Aortic reservoir pressure (ARP) independently predicts adverse cardiovascular events in people with cardiovascular disease (Hametner et al. 2014), yet few studies have investigated the impact of exercise training on ARP (Ramos et al. 2016). There were no changes in ARP after 8-weeks, but there were improvements (reductions) after 12-months following both C-HIIT and C-MICT. Mechanistically, this change may have been mediated by reductions in aortic stiffness (cfPWV), though there was an increase of  ~ 0.6 m·s–1 from baseline in the C-HIIT group at 12-months. Alternatively, exercise training may have decreased systemic (peripheral) vascular resistance, with both aerobic and resistance training previously shown to reduce systemic vascular resistance because of decreased autonomic nervous system activity (Fagard 2006).

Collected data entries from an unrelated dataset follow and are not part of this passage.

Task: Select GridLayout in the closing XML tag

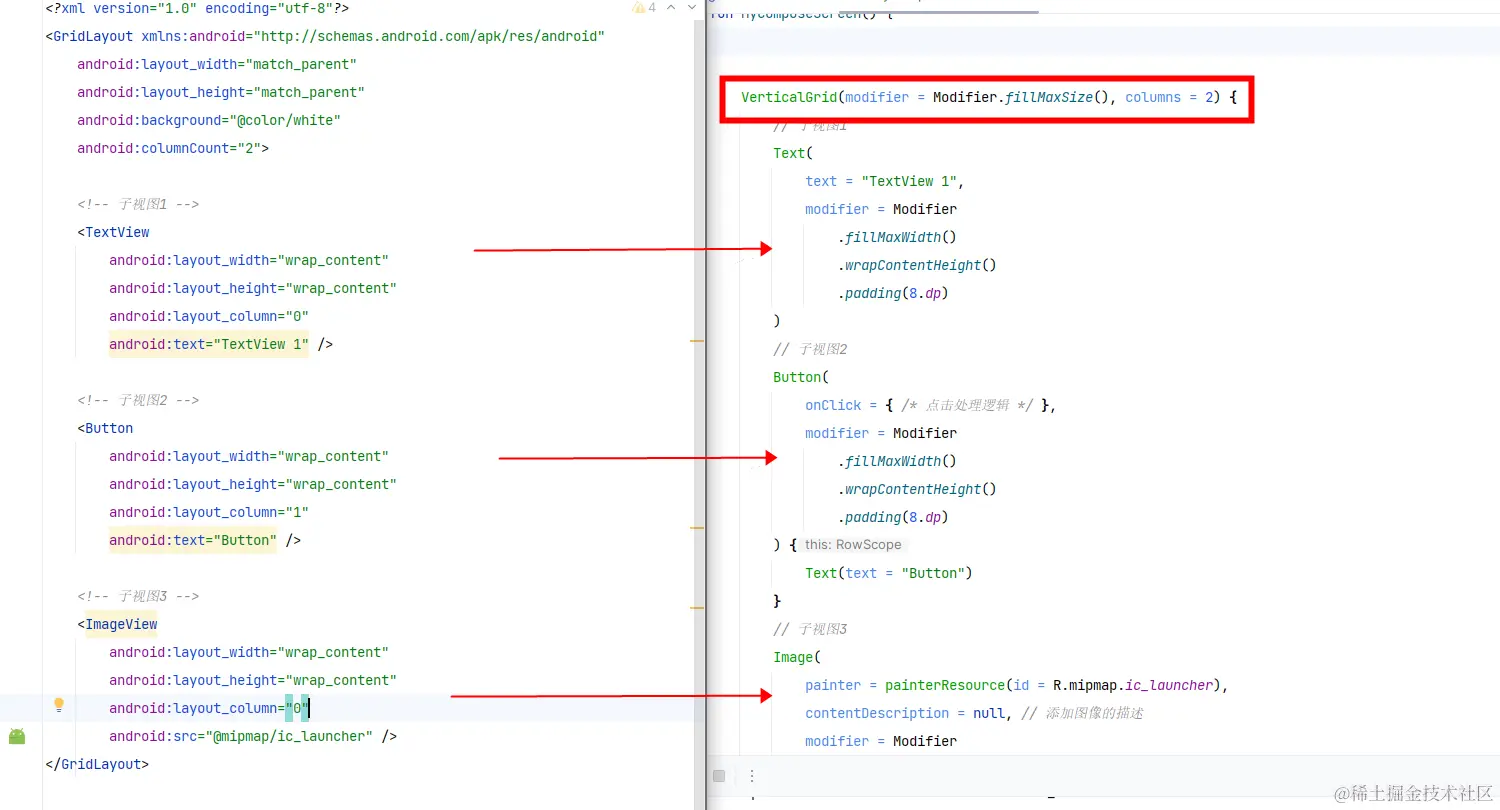Action: point(100,764)

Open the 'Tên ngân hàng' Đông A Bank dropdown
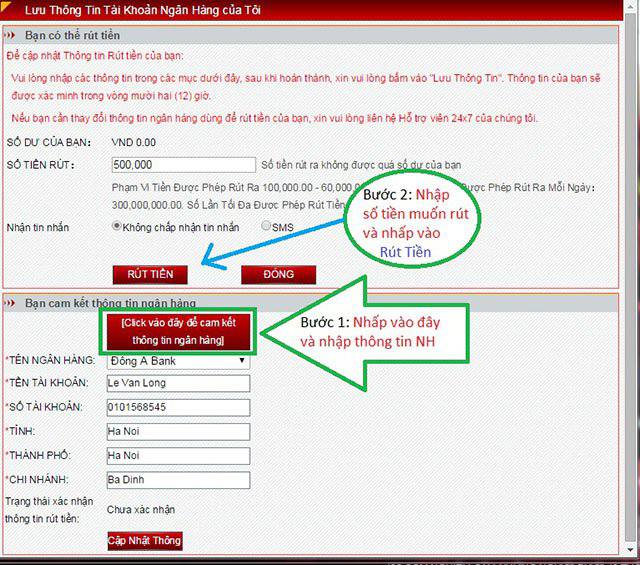tap(178, 361)
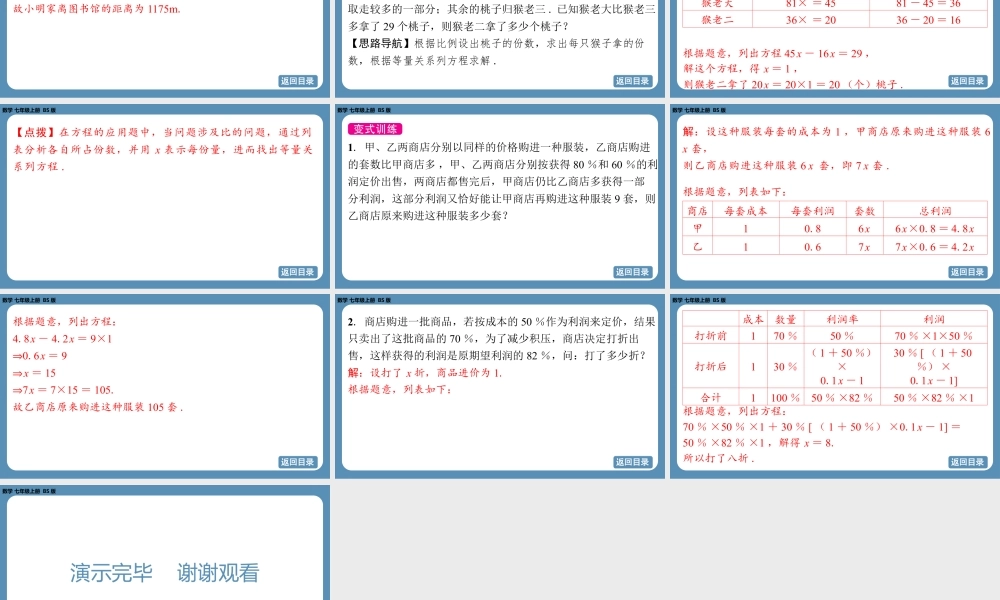The width and height of the screenshot is (1000, 600).
Task: Select the red equation 4.8x−4.2x=9×1
Action: [x=63, y=340]
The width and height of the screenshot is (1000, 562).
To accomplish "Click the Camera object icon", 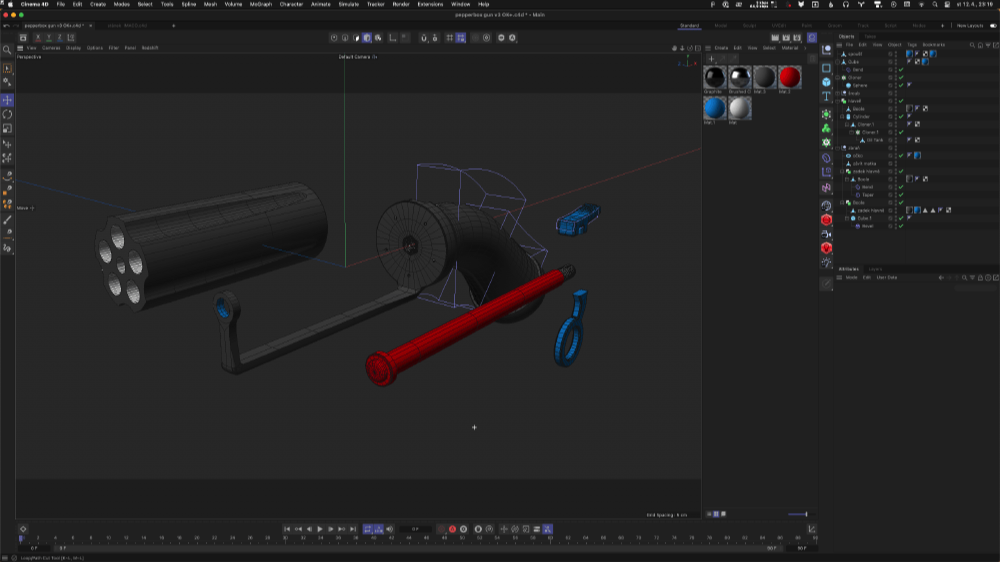I will click(827, 234).
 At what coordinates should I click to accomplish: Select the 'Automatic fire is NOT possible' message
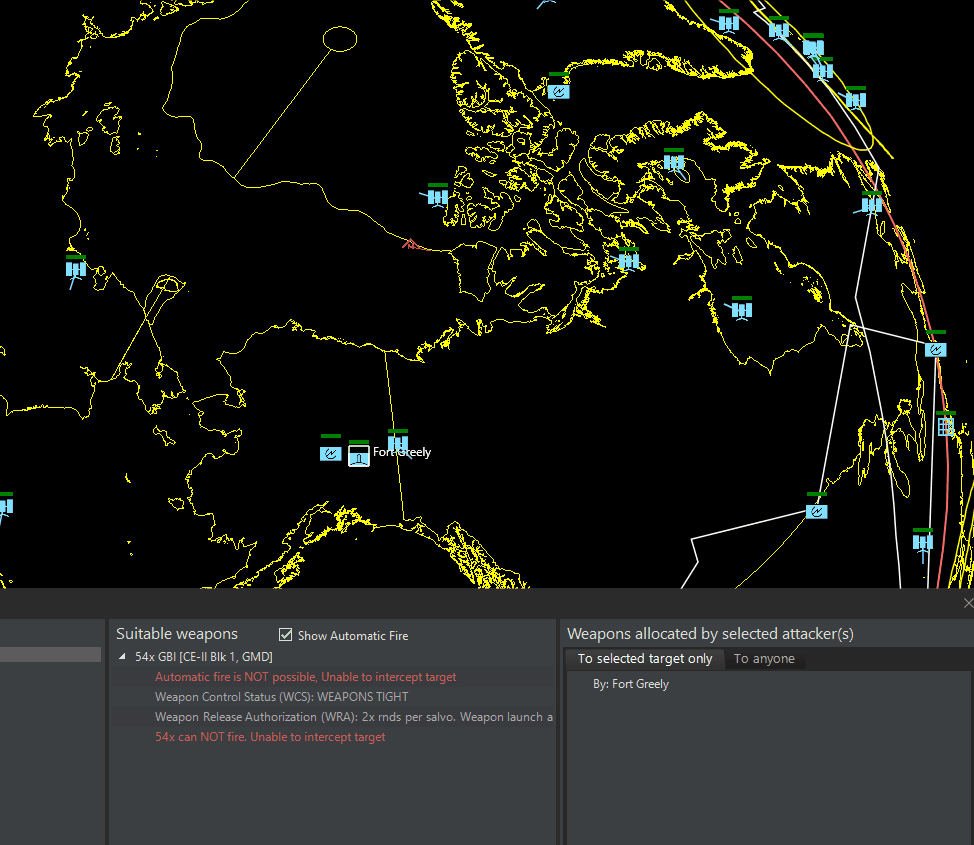tap(306, 677)
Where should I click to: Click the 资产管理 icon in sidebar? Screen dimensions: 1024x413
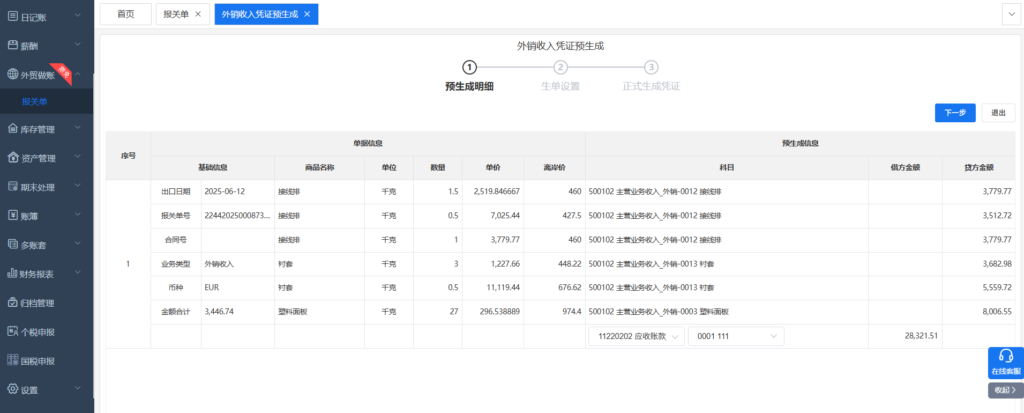pos(12,158)
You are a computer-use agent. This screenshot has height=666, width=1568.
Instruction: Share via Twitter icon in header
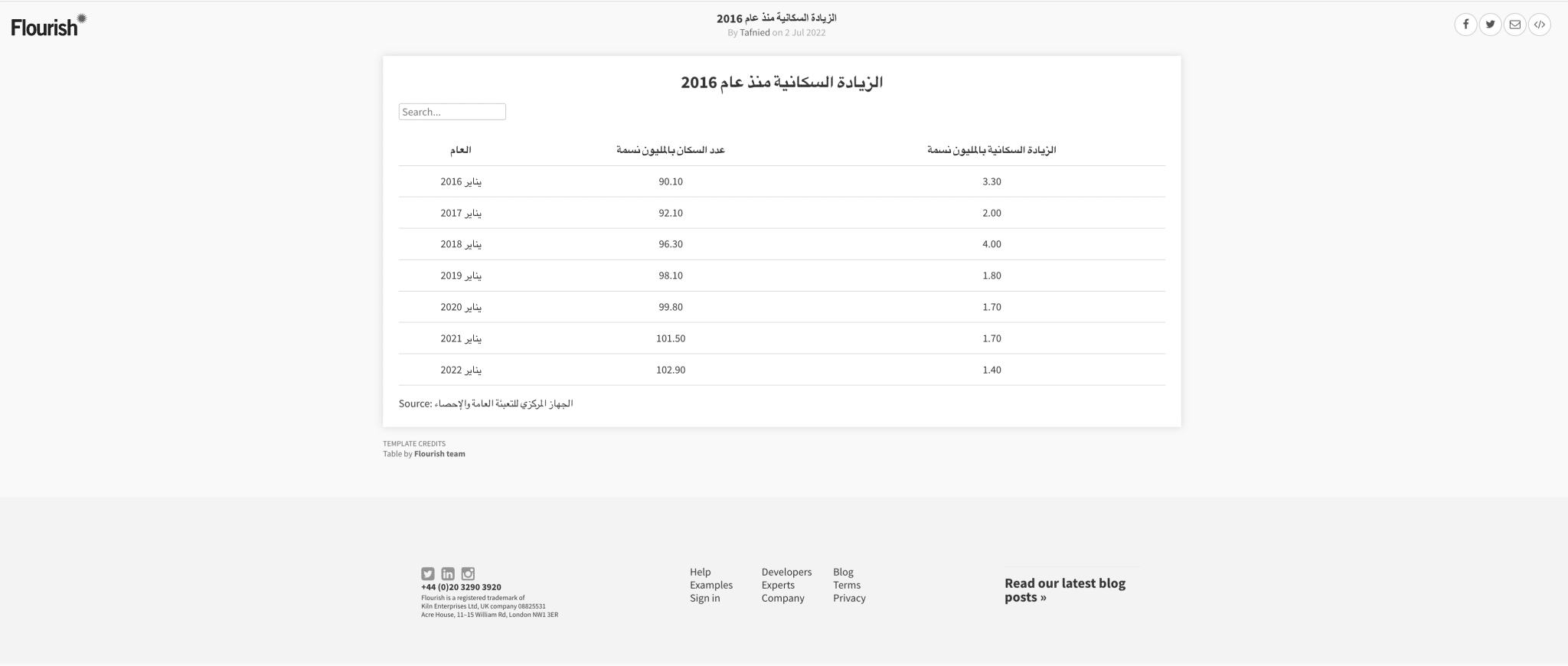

Our trial has some limitations. The 8-week duration for the supervised exercise phase was based on assessing potential changes in glycaemic control (as the main aim of the E4D Trial), but this may not have been long enough to induce significant improvements in haemodynamic indices and arterial stiffness (Ramos et al. 2015). Additionally, as these data are secondary outcomes, the study was not powered for these outcomes and a larger sample size may be needed to detect changes in vascular health. Furthermore, as the aim of the trial was to compare the effect of a low-volume HIIT protocol, with a higher dose of MICT as per the current exercise guidelines (Hordern et al. 2012), the groups were not energy matched and, therefore, had different external loads. This is likely to have influenced the outcomes in this study. There was also poor adherence in C-HIIT during the self-directed phase (phase two), with participants completing less than 40% of the prescribed sessions. Given this equates to 1.2 sessions and 31.2 min of exercise per week, this is likely to be insufficient to elicit benefits for vascular function and arterial stiffness. However, we did observe improvements to traditional risk factor control (e.g., brachial and central blood pressures). Long-term exercise participation is crucial to prevent early deterioration in vascular health and subsequent elevation in cardiovascular disease risk (Shinji et al. 2007). In agreement with this, participants who attended and adhered to more than 50% of the prescribed intervention over 12-months had greater improvements in vascular health than those with lower attendance/adherence, though these were not statistically significant due to small sample size. Therefore, strategies to improve adherence should be investigated so the effect of long-term C-HIIT on vascular health can be appropriately assessed, particularly in self-directed settings that are likely to be more real-world applicable. A further limitation is the lack of control group during phase two. However, this was done as it was considered ethical to provide all trial participants with access to the “intervention”, as well as to maintain participant engagement in the trial.

Conclusion

The Exercise for Type 2 Diabetes (E4D) Trial is the first to investigate the short- and long-term effects of high-intensity interval and moderate-intensity continuous combined aerobic and resistance training on vascular health including haemodynamic indices, arterial stiffness, ARP, and brachial artery FMD. Only C-HIIT was superior to waitlist control for improvements in brachial artery FMD after 8-weeks, but the magnitude of improvement with C-MICT and C-HIIT did not differ. Contrary to the hypothesis and other research in the field, there were no other differences in changes in vascular health following 8-weeks of supervised C-HIIT or C-MICT, compared with control. After 12-months of exercise training, both C-HIIT and C-MICT demonstrated improvements in haemodynamic indices, with C-MICT superior to C-HIIT for reductions in arterial stiffness. These results indicate that both interventions are beneficial for improving haemodynamic indices, but not vascular function, in individuals with T2D after 12-months.